Norwegian businessperson and politician

Einar Westye Egeberg Sr. (23 July 1851 – 7 June 1940) was a Norwegian businessperson and politician for the Conservative Party.

==Personal life==
He was born in Kristiania as a son of Peder Cappelen Egeberg (1810–1874) and Hanna Wilhelmine Scheel. He was a brother of Ferdinand Julian Egeberg, first cousin of physician Theodor Christian Egeberg, a grandson of Westye Egeberg and a nephew of Westye Martinus Egeberg, surgeon Christian Egeberg and composer Fredrikke Egeberg.

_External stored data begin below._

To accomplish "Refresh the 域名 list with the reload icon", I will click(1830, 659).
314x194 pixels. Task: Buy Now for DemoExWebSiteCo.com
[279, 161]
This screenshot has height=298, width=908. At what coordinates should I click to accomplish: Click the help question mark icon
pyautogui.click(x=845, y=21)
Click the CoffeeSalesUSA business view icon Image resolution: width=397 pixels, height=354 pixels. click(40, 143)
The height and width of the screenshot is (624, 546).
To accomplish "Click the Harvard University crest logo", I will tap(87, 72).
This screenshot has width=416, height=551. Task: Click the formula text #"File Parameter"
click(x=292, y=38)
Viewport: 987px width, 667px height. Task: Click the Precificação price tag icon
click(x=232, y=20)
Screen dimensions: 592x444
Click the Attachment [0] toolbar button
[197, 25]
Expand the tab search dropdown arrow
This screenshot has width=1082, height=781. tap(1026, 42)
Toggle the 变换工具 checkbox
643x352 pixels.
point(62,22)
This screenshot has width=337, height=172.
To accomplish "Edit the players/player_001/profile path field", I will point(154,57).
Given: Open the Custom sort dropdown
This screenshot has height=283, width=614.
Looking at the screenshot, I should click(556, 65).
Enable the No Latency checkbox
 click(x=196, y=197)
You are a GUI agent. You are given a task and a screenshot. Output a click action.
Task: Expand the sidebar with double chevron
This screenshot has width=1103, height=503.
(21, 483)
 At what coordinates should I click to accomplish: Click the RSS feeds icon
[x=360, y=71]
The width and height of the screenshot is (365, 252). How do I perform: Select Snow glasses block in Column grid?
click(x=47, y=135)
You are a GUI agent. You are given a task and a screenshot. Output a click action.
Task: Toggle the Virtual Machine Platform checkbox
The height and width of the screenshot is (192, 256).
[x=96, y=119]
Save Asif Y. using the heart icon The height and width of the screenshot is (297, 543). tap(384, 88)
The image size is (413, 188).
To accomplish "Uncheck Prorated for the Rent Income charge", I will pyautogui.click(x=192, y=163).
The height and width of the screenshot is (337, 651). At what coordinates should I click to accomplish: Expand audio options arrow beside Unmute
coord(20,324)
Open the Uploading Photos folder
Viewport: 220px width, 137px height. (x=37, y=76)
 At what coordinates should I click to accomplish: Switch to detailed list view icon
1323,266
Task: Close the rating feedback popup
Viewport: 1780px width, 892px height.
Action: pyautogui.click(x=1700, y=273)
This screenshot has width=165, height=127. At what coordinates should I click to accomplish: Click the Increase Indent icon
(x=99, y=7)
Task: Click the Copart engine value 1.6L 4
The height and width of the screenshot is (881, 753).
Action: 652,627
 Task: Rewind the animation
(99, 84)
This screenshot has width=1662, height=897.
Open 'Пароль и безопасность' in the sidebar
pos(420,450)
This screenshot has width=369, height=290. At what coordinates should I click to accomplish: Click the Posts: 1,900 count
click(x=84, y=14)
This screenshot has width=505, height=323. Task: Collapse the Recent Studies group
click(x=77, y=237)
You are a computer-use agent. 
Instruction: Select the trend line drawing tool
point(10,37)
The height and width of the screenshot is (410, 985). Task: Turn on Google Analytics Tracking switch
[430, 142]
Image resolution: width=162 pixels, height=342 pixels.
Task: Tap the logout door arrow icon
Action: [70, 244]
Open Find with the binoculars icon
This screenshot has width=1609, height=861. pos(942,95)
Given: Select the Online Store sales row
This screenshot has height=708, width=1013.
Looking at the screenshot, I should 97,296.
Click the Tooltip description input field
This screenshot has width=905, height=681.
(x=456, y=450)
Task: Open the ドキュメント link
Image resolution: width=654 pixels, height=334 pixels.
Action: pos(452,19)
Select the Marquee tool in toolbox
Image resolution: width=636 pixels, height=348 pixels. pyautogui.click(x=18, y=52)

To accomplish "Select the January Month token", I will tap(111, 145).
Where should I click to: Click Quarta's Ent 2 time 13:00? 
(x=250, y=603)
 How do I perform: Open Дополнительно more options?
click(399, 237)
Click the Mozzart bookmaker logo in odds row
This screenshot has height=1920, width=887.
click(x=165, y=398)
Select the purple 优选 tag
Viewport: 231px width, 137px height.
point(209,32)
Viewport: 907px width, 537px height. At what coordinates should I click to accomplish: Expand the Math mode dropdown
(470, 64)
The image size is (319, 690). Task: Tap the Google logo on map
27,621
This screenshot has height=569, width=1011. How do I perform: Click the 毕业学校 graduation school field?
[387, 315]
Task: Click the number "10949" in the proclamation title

Through his brother he was an uncle of Westye Parr Egeberg, and through a sister he was a granduncle of Ferdinand Finne.

In September 1877 in Østre Aker he married Birgitte Halvordine Schou, a daughter of Halvor Schou. His own daughter Hermine Egeberg was married to Lord Chamberlain Peder Anker Wedel Jarlsberg. In turn, a daughter of theirs married diplomat Peter Martin Anker.

==Career==
He is best known as the co-owner of the family company Westye Egeberg & Co, founded by his grandfather. He was hired in the company in 1867, and in 1874 he took over the company from his father together with his brother Ferdinand. He acquired burghership in Kristiania in 1882.

He was a member of the executive committee of Kristiania city council from 1891 to 1894. He was a deputy representative to the Parliament of Norway during the term 1892–1894, representing the urban constituency Kristiania, Hønefoss og Kongsvinger. He was also a board member of Kristiania Port Authority, and chaired Christiania Handelsstands Forening from 1904 to 1908. In 1905 he was declared a lifetime member of the International Law Association. He was also behind the construction (1899–1901) of the Egeberg Castle, which he sold after his wife's death.